Angus Edmund Upton Maude, Baron Maude of Stratford-upon-Avon,  (8 September 1912 – 9 November 1993) was a British Conservative Party politician.  A Member of Parliament (MP) from 1950 to 1958 and from 1963 to 1983, he served as a cabinet minister from 1979 to 1981. He was the father of former Conservative MP Francis Maude.

Early life
Maude was born at 44 Temple Fortune Lane, Hendon, Middlesex, the only child of Alan Hamer Maude (1885–1979), journalist and army officer, and Dorothy Maude Upton, daughter of Frederic Upton, a civil servant. He was educated, mainly in Classics, at Rugby School, then attended Oriel College, Oxford, where he obtained a second-class degree in Politics, Philosophy and Economics in 1933. He became a journalist and author, working on The Times (1933–34) and the Daily Mail (1934–39).

Maude fought in the Second World War. He was captured in North Africa, becoming a POW in Italy. He was later moved to Germany, where he was freed by forces under General George S. Patton.

Parliamentary career
Maude was elected Conservative Party Member of Parliament for Ealing South at the 1950 general election. He continued to work in journalism, and was Director of the Conservative Political Centre from 1951 to 1955. In 1958, he resigned his seat to become editor of The Sydney Morning Herald, a post which he held until 1961. He attempted to return to Parliament, at first being beaten by the Labour Party's Guy Barnett by 704 votes in a 1962 by-election at South Dorset, where the Conservative vote was split.

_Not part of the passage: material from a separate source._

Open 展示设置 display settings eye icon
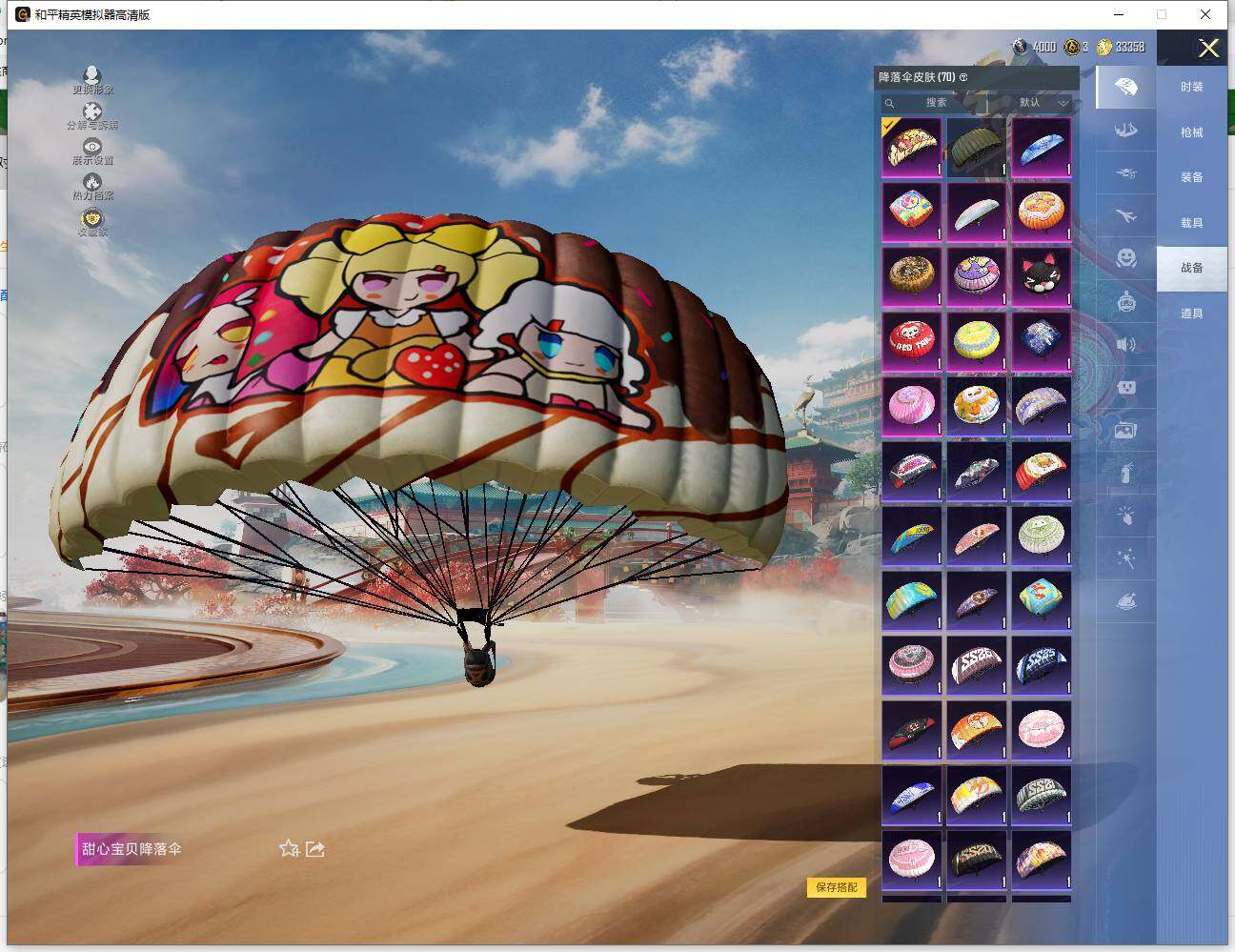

He was then elected to represent the constituency of Stratford-on-Avon in a a by-election in 1963, where he remained until retiring in 1983.

Maude was shadow aviation spokesman, but was sacked in 1967 by Edward Heath after criticising party policy. When Margaret Thatcher became leader, she brought him back into the fold after he played a key role in her bid for the leadership in 1975. When she came to power in May 1979, he was appointed to the position of Paymaster-General with a seat in the cabinet, with Thatcher saying "I was anxious to have Angus Maude in the Cabinet to benefit from his years of political experience, his sound views, and his acid wit." However, Maude resigned relatively soon afterward, in January 1981, following which he received a knighthood.

House of Lords
Maude gave up his seat at the 1983 general election, and was elevated to the House of Lords as a life peer on 19 September 1983, taking the title Baron Maude of Stratford-upon-Avon, of Stratford-upon-Avon in the County of Warwickshire. He died in 1993.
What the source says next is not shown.